China Document Warns of Open Conflict with United States
Reuters reports on a report that reports that Chinese communist party officials are concerned of the possibility of open conflict with the United States in the wake of the coronavirus pandemic. The document is being compared to the “Novikov Telegram”, a 1946 cable sent by the Soviet ambassador to Washington, Nikolai Novikov, that emphasized the dangers of U.S. economic and military ambition in the wake of World War II. China itself is staying very tight-lipped about the report. The only thing that Reuters could squeeze out of any official was “I don’t have relevant information.” This from the Chinese foreign ministry spokesman’s office. (NYSEARCA:FXI)
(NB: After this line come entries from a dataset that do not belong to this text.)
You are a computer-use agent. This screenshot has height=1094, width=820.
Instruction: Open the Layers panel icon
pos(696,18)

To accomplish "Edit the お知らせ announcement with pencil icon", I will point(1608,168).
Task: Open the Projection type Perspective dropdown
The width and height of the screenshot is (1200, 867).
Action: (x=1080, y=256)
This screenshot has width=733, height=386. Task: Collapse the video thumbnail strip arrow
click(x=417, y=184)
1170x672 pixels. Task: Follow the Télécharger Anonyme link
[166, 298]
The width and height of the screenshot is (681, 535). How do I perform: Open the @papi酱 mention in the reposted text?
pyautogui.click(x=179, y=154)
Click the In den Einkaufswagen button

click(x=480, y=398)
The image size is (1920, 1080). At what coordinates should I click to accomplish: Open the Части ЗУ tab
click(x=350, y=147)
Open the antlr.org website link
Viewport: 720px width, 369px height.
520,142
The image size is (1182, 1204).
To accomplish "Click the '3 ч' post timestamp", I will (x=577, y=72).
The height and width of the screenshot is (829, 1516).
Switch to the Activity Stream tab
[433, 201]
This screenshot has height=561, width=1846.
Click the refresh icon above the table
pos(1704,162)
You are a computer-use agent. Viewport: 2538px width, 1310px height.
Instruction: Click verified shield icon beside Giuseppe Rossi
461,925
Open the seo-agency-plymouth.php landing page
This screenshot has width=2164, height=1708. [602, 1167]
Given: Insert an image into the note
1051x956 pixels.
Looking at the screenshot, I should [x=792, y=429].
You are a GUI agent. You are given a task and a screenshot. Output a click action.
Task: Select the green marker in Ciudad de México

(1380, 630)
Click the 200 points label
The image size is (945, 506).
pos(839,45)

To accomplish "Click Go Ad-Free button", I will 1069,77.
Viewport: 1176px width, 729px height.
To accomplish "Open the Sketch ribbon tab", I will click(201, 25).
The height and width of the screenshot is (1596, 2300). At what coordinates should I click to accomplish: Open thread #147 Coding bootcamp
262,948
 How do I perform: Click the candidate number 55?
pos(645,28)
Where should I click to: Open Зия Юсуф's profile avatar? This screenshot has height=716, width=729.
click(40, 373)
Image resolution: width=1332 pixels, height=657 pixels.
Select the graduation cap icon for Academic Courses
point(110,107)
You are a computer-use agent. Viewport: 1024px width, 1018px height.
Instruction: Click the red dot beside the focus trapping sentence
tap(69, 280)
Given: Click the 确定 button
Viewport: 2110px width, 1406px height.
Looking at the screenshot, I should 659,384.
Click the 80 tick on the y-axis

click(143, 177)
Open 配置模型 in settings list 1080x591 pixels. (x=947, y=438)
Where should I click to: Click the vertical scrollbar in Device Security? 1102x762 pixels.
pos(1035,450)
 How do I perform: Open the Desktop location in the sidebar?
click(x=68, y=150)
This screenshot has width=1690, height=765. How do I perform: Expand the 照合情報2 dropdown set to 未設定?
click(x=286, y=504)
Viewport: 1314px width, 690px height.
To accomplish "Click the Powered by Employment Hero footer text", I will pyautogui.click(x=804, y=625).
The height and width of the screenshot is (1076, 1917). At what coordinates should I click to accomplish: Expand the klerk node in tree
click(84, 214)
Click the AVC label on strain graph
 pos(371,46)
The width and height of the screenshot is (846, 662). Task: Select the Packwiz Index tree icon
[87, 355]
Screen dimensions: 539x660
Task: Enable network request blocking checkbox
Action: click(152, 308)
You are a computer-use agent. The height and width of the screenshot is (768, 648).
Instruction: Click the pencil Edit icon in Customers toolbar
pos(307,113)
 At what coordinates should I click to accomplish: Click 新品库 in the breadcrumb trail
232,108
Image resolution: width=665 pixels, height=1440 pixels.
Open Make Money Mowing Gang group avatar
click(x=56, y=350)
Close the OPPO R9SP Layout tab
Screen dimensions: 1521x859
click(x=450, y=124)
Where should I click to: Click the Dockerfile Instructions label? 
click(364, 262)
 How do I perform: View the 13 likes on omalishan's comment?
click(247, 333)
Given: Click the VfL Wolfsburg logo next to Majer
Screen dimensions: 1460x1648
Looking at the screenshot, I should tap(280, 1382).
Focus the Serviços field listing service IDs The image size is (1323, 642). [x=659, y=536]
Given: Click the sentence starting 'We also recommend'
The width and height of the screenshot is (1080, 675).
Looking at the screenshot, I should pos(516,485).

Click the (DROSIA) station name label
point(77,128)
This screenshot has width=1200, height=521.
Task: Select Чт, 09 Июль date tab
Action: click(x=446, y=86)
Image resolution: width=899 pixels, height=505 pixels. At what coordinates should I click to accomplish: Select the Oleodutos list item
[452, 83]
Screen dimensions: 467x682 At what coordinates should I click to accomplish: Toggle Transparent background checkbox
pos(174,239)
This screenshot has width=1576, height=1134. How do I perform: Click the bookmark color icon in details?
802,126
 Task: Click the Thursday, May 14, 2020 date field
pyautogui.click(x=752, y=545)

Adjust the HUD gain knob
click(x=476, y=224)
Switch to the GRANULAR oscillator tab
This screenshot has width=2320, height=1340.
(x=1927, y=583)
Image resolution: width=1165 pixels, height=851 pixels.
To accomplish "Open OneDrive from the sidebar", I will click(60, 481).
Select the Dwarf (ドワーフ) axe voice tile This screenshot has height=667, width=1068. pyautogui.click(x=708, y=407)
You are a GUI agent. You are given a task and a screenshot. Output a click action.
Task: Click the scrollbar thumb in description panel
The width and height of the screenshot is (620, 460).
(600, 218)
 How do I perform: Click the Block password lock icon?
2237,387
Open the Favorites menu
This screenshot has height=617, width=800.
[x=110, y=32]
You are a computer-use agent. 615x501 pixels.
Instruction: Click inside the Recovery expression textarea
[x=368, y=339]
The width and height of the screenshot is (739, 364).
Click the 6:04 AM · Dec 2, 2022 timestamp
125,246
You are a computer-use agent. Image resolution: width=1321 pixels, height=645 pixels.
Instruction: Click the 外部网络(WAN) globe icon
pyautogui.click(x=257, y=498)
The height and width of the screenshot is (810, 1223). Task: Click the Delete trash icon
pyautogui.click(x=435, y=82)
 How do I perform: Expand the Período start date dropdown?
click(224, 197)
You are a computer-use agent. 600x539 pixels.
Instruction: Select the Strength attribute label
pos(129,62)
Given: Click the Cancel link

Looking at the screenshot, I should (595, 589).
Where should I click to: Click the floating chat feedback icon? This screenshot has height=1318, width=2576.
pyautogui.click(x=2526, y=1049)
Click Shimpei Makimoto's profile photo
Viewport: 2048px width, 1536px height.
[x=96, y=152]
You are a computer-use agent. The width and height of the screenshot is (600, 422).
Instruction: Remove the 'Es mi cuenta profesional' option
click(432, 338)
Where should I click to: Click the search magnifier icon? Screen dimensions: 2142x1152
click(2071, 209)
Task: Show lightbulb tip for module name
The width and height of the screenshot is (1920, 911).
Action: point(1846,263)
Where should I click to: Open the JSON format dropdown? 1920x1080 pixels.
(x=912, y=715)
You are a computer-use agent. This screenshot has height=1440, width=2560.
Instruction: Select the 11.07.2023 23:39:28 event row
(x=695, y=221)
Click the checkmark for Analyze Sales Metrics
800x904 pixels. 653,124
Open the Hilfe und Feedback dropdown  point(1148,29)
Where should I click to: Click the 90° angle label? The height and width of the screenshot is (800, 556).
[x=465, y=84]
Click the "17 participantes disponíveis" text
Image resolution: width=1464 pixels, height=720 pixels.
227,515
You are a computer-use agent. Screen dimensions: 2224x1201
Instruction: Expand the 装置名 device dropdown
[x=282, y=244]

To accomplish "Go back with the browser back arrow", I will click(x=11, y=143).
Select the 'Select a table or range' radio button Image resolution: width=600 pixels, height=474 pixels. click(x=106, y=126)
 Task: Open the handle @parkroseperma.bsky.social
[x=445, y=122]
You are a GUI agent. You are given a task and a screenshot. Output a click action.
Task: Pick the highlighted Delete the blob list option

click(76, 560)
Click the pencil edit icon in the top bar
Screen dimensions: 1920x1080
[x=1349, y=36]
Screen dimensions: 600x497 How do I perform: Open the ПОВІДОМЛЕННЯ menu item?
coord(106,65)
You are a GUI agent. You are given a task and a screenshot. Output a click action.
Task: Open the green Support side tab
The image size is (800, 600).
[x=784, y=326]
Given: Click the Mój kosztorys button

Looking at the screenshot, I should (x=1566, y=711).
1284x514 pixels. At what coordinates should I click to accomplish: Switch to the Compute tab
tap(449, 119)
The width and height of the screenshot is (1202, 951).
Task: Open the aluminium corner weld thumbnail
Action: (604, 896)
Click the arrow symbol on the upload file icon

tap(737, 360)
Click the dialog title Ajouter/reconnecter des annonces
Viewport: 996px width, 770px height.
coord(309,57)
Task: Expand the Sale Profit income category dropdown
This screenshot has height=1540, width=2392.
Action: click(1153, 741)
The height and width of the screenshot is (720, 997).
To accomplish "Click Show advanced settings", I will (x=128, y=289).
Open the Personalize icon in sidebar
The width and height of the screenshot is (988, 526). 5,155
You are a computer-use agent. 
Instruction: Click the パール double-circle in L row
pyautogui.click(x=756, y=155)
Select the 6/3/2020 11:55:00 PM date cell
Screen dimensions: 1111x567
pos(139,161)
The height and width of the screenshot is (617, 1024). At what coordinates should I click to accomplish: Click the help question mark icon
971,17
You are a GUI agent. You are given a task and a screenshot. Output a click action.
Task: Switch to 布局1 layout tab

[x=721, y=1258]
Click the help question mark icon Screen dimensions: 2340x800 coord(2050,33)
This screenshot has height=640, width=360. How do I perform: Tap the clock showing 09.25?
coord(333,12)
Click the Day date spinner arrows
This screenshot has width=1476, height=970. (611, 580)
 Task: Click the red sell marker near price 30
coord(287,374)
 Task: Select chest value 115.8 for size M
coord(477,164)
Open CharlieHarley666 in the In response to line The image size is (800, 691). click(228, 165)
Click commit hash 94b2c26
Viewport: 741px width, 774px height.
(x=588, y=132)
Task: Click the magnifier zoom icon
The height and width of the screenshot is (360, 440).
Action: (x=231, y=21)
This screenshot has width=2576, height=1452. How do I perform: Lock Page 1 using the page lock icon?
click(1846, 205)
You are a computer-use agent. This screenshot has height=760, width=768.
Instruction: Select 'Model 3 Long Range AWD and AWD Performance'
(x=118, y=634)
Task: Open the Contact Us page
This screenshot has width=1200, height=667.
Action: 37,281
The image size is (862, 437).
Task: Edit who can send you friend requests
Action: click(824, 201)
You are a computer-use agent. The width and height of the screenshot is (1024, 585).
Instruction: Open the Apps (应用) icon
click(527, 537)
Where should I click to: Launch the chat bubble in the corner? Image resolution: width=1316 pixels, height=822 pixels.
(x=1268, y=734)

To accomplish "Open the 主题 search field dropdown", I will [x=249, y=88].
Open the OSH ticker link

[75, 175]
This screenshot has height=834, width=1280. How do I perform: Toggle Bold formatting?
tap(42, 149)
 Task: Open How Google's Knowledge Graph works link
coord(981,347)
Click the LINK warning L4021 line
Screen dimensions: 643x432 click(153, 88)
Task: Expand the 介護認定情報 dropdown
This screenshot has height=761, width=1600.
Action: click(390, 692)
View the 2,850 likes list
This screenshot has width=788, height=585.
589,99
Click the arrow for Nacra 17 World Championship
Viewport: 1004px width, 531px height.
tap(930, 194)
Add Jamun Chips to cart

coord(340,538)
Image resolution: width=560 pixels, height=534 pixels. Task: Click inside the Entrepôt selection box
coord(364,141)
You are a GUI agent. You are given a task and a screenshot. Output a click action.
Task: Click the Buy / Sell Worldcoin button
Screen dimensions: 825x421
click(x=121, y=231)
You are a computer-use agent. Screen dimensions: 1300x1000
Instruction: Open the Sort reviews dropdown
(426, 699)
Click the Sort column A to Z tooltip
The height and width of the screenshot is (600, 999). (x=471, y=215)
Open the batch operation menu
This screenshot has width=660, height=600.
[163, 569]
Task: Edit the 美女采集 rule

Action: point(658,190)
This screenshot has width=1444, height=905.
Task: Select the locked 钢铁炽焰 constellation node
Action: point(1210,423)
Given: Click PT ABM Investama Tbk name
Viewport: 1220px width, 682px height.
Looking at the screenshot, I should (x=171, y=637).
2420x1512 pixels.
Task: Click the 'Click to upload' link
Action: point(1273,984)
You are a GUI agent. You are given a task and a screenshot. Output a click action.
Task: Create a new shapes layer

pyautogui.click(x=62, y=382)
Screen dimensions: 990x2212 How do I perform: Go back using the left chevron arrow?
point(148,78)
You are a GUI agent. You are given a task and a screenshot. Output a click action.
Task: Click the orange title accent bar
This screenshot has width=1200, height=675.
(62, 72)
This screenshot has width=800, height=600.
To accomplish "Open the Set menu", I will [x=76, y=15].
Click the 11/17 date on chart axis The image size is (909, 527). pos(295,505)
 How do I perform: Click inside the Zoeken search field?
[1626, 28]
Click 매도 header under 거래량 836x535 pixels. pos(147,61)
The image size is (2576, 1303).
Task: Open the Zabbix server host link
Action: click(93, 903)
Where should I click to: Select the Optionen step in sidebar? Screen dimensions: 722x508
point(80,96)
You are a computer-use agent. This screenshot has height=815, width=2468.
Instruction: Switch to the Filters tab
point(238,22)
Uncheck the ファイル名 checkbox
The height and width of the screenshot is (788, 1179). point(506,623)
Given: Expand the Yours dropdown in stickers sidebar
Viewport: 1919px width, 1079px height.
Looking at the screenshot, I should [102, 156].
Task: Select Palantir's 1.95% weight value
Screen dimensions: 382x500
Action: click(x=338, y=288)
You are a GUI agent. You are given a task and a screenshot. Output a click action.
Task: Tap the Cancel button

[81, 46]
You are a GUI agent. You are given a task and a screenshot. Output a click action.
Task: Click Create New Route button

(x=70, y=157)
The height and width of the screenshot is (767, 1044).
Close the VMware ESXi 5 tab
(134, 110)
Ford Continues Trudge Towards All Time Lows
Nobody’s driving, nobody’s buying cars, and car companies are heading towards post 2008 lows. Ford (NYSE:F) is being particularly hard hit, down over 40% since the COVID-19 crash began. Recovery may be hard to come by for the immensely indebted auto giant, which owes over $150 billion overall through various forms of financing with its customers. This could be a bit of a problem considering its equity is now below $20 billion, and defaults on auto loans are likely to accelerate as the repercussions of the shutdown deepen. The average price of cars could continue to fall as the prices of basic necessities rise due to shortages, which could end up affecting the extremely low interest rates necessary to grease new car sales. In the mean time, consumers are looking to save in any way they can especially on non-essentials like car expenses, with low income options for car insurance gaining in popularity, what with skyrocketing unemployment lowering average American income significantly since February.
Germany Smacks Down ECB For Too Much Money Printing
Germany, only 97 years removed from the most infamous bout of hyperinflation in world history, is laying the smackdown on the European Central Bank for exceeding its authority on money-printing, though about 5 years after the fact. Germany’s high court has ruled that the European Central Bank exceeded its authority by launching quantitative easing in 2015, ordering the German government to take steps against the program. This has, for some reason, pushed the Euro lower against the dollar, though this would seem counterintuitive, since a ruling against money-printing should have a negative on future money-printing, which should push a currency higher, since it will be printed less. According to the court, the decision does not concern any financial assistance measures taken by the European Union or its institutions in response to the coronavirus pandemic.